Effects of NBI-induced energetic ions on internal kink stability in HL-2M

Abstract

A systematic investigation is carried out, studying the effect of the neutral beam injection induced energetic particles (EPs) on the n = 1 (n is the toroidal mode number) internal kink (IK) instability in the HL-2M tokamak, utilizing the MARS-F/K code [Liu et al., Phys. Plasmas 7, 3681 (2000) and 15, 112503 (2008)]. A high-beta sawteething HL-2M scenario, simulated by the TRANSP code [Breslau et al. Computer Software (2018)], is chosen for this study.

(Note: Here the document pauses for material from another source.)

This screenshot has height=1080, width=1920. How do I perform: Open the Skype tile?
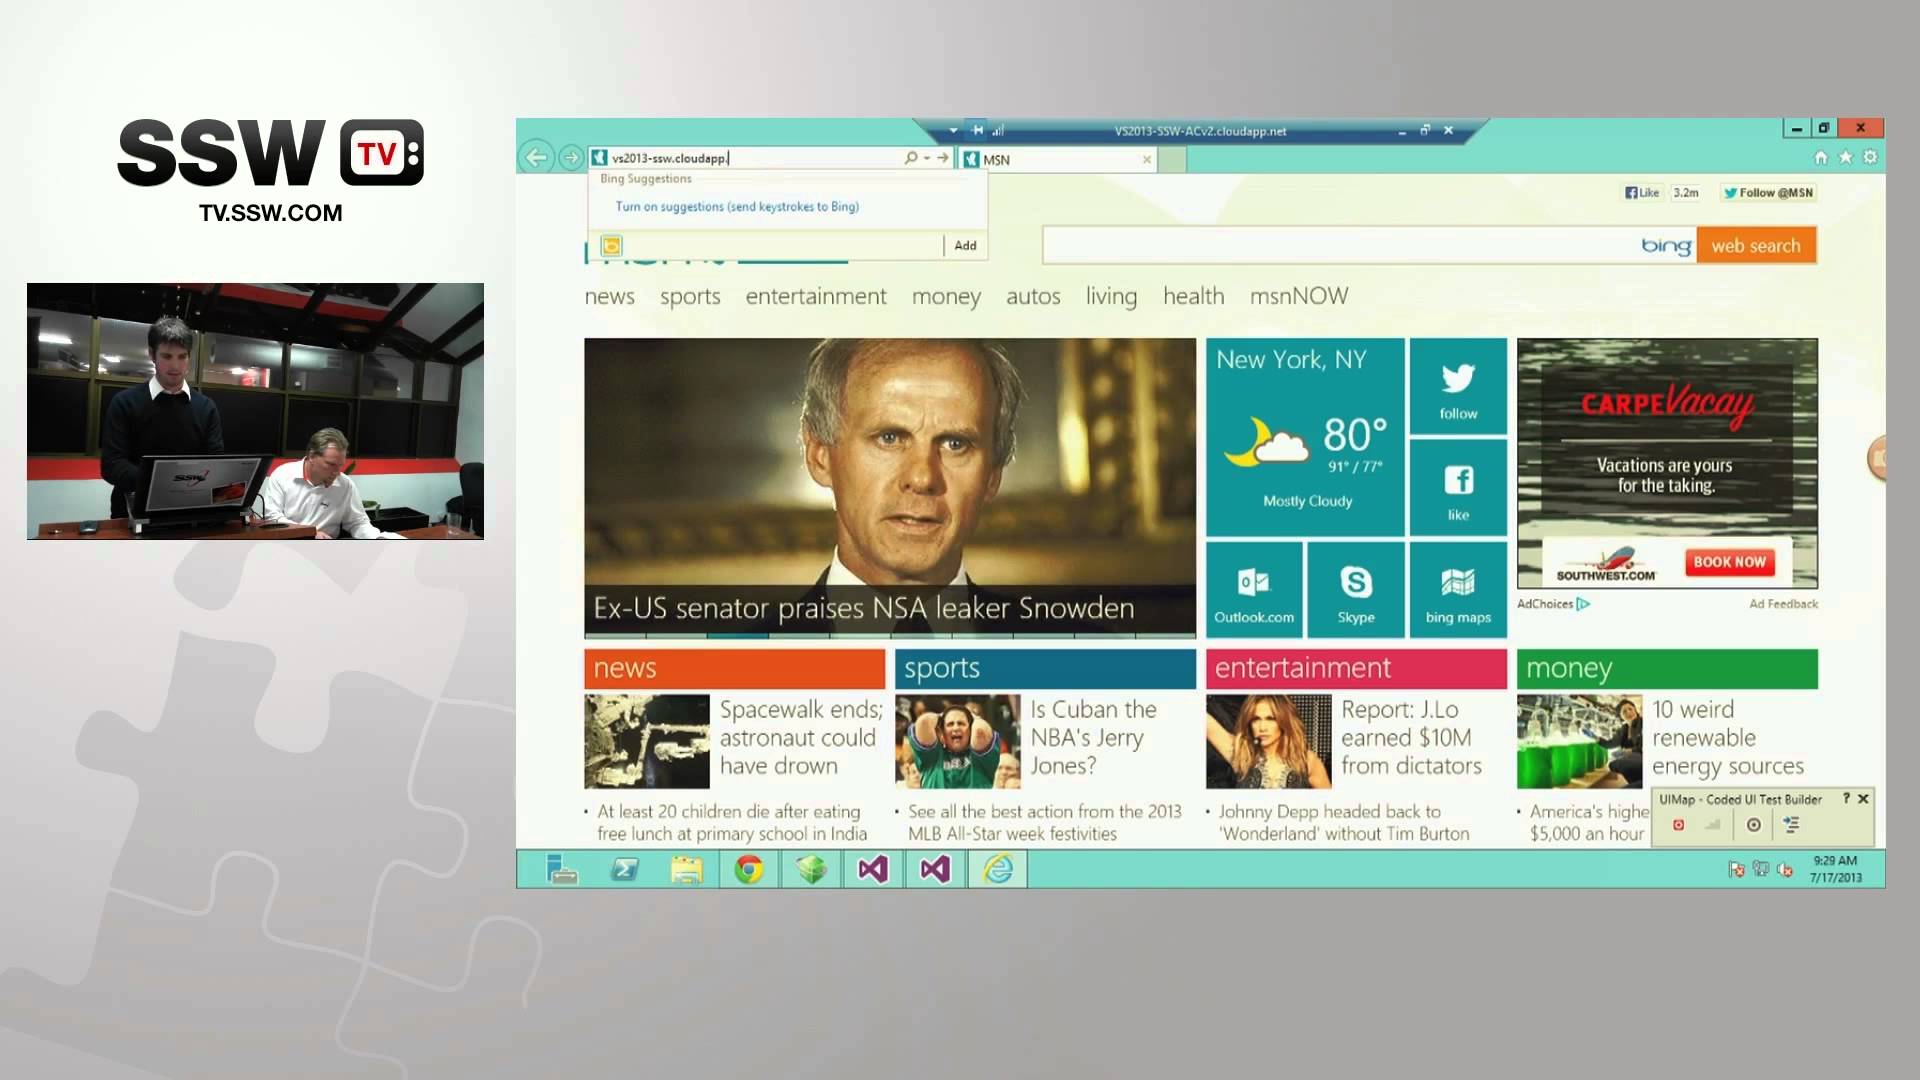(1355, 590)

Compared to the fluid model, non-perturbative magnetohydrodynamic (MHD)-kinetic hybrid computations with MARS-K show a generally stabilization effect on the IK, due to drift kinetic resonances associated with EPs. The bounce resonance of trapped EPs has minor influence on the mode stability. In the absence of the plasma equilibrium flow and with the assumed particle pitch distribution, the transit resonance of co-current (countercurrent) passing EPs destabilizes (stabilizes) the IK. With plasma flow, both co- and countercurrent passing EPs tend to stabilize the mode, but the effect is stronger with the countercurrent particles. These modeling results provide useful guidance for interpreting MHD instabilities in the future high-performance experiments in HL-2M.